_TEXTO DO DOCUMENTO:_
* * *

São todas perguntas razoáveis.
Lembremos que as bases tributárias clássicas são renda, patrimônio e consumo. Uma reforma
tributária, quando requerida, deve especificar seus objetivos em
relação a cada uma dessas bases.
Em 1995, uma missão, constituída pelo Departamento de Assuntos Fiscais do Fundo Monetário Internacional e integrada por
especialistas de notório reconhecimento internacional, ao examinar o IRPJ brasileiro, assinalou de
forma concisa e peremptória: "...
o Imposto de Renda das Pessoas
Jurídicas, no Brasil, é demasiado
complexo...". Nada tão objetivamente verdadeiro. Esses mesmos
especialistas, quatro anos depois,
em outro trabalho, afirmavam:
"...depois de uma surpreendentemente bem-sucedida reforma na
tributação do Imposto de Renda
das Pessoas Jurídicas...". Talvez,
também, verdadeiro.
O que se fez no governo do presidente Fernando Henrique Cardoso, em matéria de reforma tributária da renda? Eliminou-se a
correção monetária dos balanços
(certamente a melhor explicação
da complexidade do imposto de
renda das pessoas jurídicas). Foram reduzidas as alíquotas marginais. Vinculou-se a compensação
de prejuízos à realização de lucros. Uniformizou-se o tratamento tributário entre empresas financeiras e não-financeiras (inclusive em relação à Cofins, ao PIS
e à Contribuição Social sobre o
Lucro Líquido). Integrou-se o
IRPJ com o IRPF (mediante isenção dos lucros e dividendos distribuídos). Estabeleceu-se a tributação em bases mundiais e dos preços de transferência. Fixou-se, de
forma inédita em todo mundo,
um tratamento discriminatório
em relação aos paraísos fiscais.

* * *

_DADOS REGISTRADOS:_
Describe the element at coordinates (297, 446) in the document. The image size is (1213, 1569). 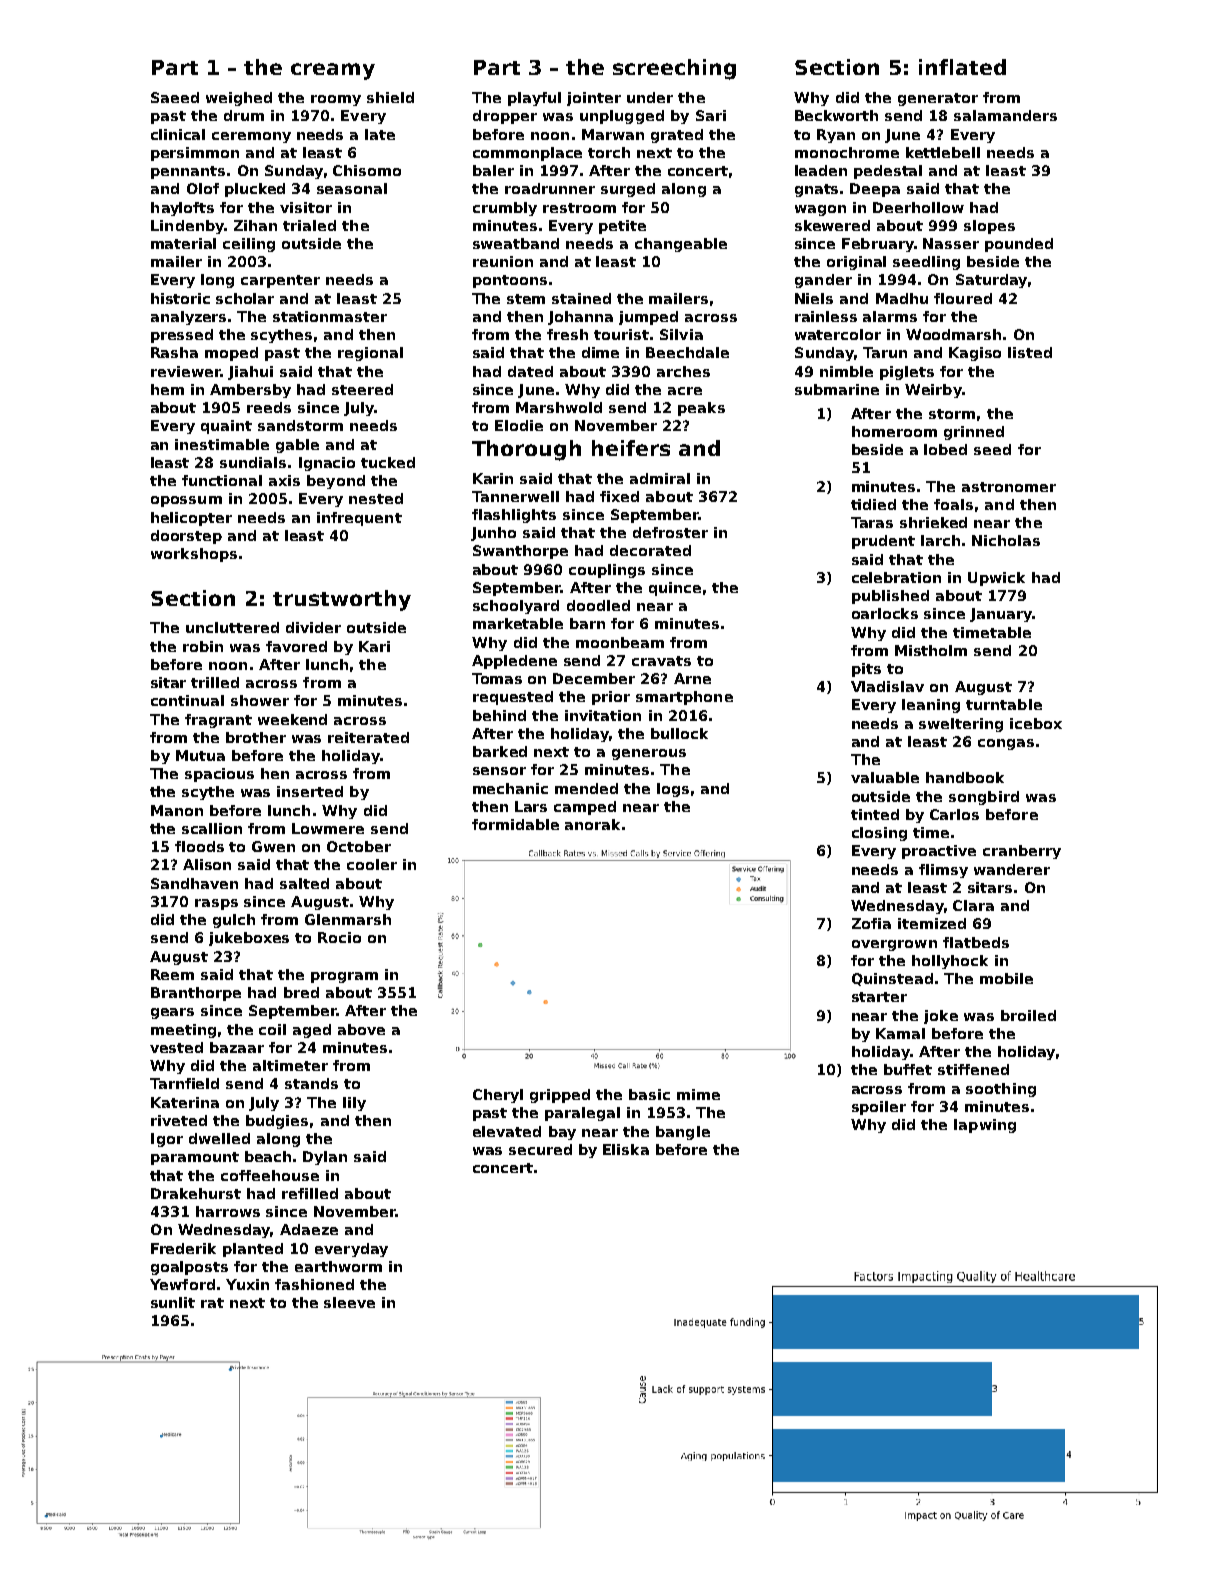
I see `gable` at that location.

* * *

_SOLICITAÇÃO ESCRITA 1:_ Transcreva do texto sobre a reforma tributária tudo o que vai de "O que se fez" até "aos paraísos fiscais.".
_SOLICITAÇÃO ESCRITA 2:_ Dê continuidade ao texto sobre a reforma tributária da renda, começando logo depois da última frase.
Os dados não têm nenhuma relação com o texto.

_RESPOSTA FINAL 1:_
O que se fez no governo do presidente Fernando Henrique Cardoso, em matéria de reforma tributária da renda? Eliminou-se a
correção monetária dos balanços
(certamente a melhor explicação
da complexidade do imposto de
renda das pessoas jurídicas). Foram reduzidas as alíquotas marginais. Vinculou-se a compensação
de prejuízos à realização de lucros. Uniformizou-se o tratamento tributário entre empresas financeiras e não-financeiras (inclusive em relação à Cofins, ao PIS
e à Contribuição Social sobre o
Lucro Líquido). Integrou-se o
IRPJ com o IRPF (mediante isenção dos lucros e dividendos distribuídos). Estabeleceu-se a tributação em bases mundiais e dos preços de transferência. Fixou-se, de
forma inédita em todo mundo,
um tratamento discriminatório
em relação aos paraísos fiscais.

_RESPOSTA FINAL 2:_
Instituiu-se o conceito de juros remuneratórios do capital próprio
com tributação equiparada ao de
juros de empréstimos. Adotou-se
um regime de tributação das aplicações no mercado financeiro
equivalente ao fixado para os resultados oriundos dos investimentos nas atividades produtivas. Ampliaram-se as possibilidades de opção pelo regime de tributação do lucro presumido. Instituiu-se o Simples (regime especial de tributação integral das pequenas e microempresas). Tudo
em nome de um projeto de reforma gradual e permanente que se
compadece com a racionalidade,
a coerência econômica, a simplicidade, a neutralidade tributária.
Fez-se, de forma silenciosa, provavelmente, a maior reforma tributária da renda das pessoas jurídicas da história brasileira, conduzindo o país à condição de paradigma internacional.
Tecnologia tributária
Mas a reforma não se esgotou
em mudança da legislação. Envolveu uma profunda mudança nas
tecnologias utilizadas para o cumprimento das obrigações tributárias (o Brasil tornou-se não apenas pioneiro, mas líder internacional inconteste em matéria de
utilização da internet nas relações
entre o fisco e o contribuinte), e o
aperfeiçoamento dos instrumentos de fiscalização (expansão e
qualificação dos profissionais e
utilização de tecnologias sofisticadas). Os resultados foram compensadores. A arrecadação cresceu, a sonegação caiu, melhorou a
relação entre fisco e contribuinte.
Em relação ao Imposto de Renda das Pessoas Físicas, as mudanças foram todas orientadas no
sentido de racionalizar e simplificar a declaração, além de prevenir
a evasão e tornar a legislação previsível. O livro "Tributação de
Renda no Brasil Pós-Real" pretende registrar as mudanças recentes no Imposto de Renda.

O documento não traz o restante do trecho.